北海道新聞社説::安倍政権 好調の裏に潜む危うさ(3月28日)

http://www.hokkaido-np.co.jp/news/editorial/452939.html

社説:安倍政権 好調の裏に潜む危うさ(3月28日)

 第2次安倍晋三内閣が発足して3カ月が過ぎた。

 積極的な経済政策を打ち出し、内閣支持率は高い。だが環太平洋連携協定(TPP)の交渉参加問題などで強引な姿勢が目立ち始めた。

 勢いに任せて反対意見を置き去りにしてはならない。民意を広く取り込み、内外の重要課題を着実に解決していくことが肝心だ。

 最近の全国世論調査でも内閣支持率は7割を超えている。「アベノミクス」への期待で株価が上昇している。安倍人気にあやかりたい与党の支えと、国会論戦などでの野党弱体化で、政権運営には安定感がある。
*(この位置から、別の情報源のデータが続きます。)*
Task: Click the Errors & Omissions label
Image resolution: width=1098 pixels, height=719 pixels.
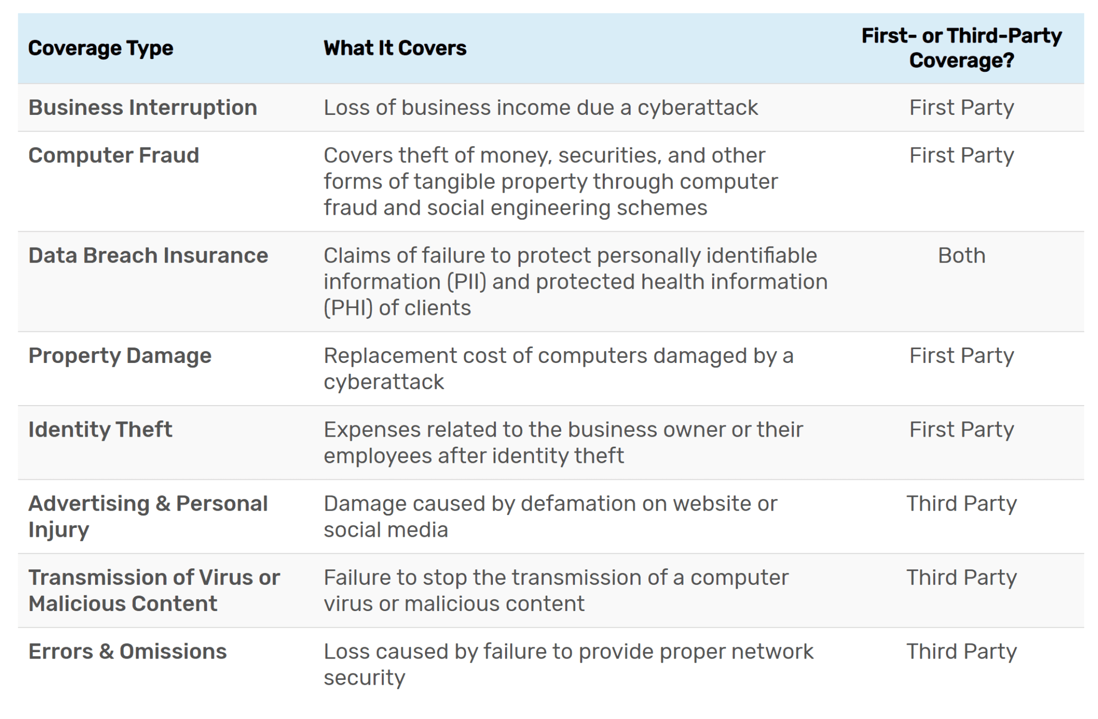Action: [127, 652]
 だが経済政策は危うさと隣り合わせだ。金融政策への介入や、公共事業重視の景気対策は持続性に疑問がある。財界トップに直接賃上げを求めるなどのパフォーマンスの一方で成長戦略の具体像は示していない。

 人気の高さに隠れて見えにくいが、首相の言葉にはまやかしが多い。

 日米首脳会談の結果をもって「聖域なき関税撤廃が前提ではないと確認できた」と主張し、TPP交渉参加を決めた。米国は参加国の一つにすぎず、各国の共通理解ではない。
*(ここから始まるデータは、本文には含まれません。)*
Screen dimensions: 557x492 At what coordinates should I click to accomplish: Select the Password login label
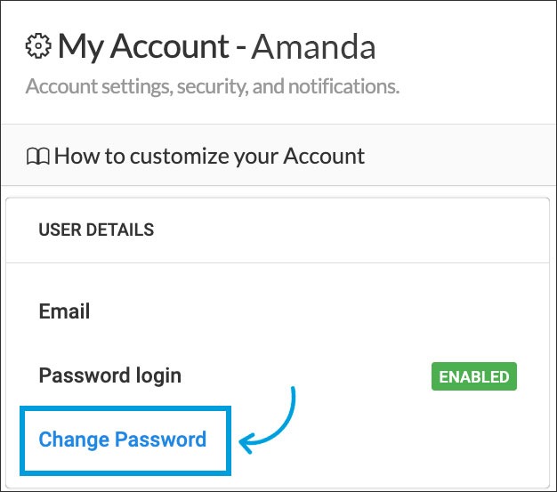(110, 375)
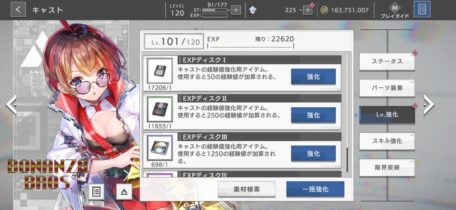Screen dimensions: 456x210
Task: Add stamina with the ST plus button
Action: click(x=236, y=10)
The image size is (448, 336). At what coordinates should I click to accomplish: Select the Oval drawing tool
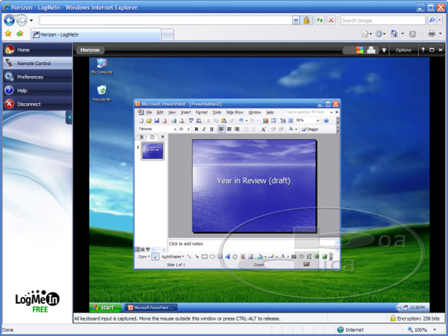[212, 256]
 衆院選公約に反しないと言うが、これは詭弁(きべん)である。「4年間は上げない」と言っていた消費税率を上げた民主党政権と大差ない。TPPに慎重だった自民党に多くの有権者が期待した事実を忘れてはならない。

 沖縄の米軍普天間飛行場の辺野古移設案には、嘉手納基地以南の米軍施設返還を早めて地元の理解を得る姿勢を見せ始めた。普天間と切り離して先行実施するはずだった。今になって絡めるのは筋が通らない。
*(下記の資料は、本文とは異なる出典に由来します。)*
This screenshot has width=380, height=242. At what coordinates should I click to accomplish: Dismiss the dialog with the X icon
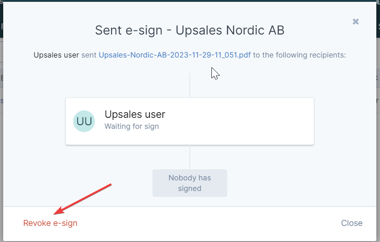(x=356, y=22)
 国民が求めているのは、言葉で取り繕う政治ではない。重要な課題をどう根本的に解決していくのか、納得できる大方針を示してほしい。

 首相にも考えはあるはずだ。衆院選では「責任ある政治」や「自助を第一とする社会保障」を掲げた。

 ところが衆院選挙制度改革は定数削減などをめぐり紛糾が続く。社会保障制度改革国民会議はおざなりだ。積み残しの課題を先送りしたまま、経済政策や震災復興で民主党前政権を批判する態度は姑息(こそく)である。

 参院選への影響を懸念して、持論の保守的政策には慎重姿勢だ。だが改憲にはこだわり、発議要件を定めた96条の改正を主張する。国論は二分され無党派層にも抵抗感が強い。

 憲法改正の発議は国会が行うことになっている。99条にある公務員の憲法尊重・擁護義務を考えても、首相として現行憲法に否定的な発言を続ける姿勢には疑問を禁じ得ない。

 好調に見える安倍政権にも不安定要素は多い。国民生活を最優先に、謙虚な政治を心がけてほしい。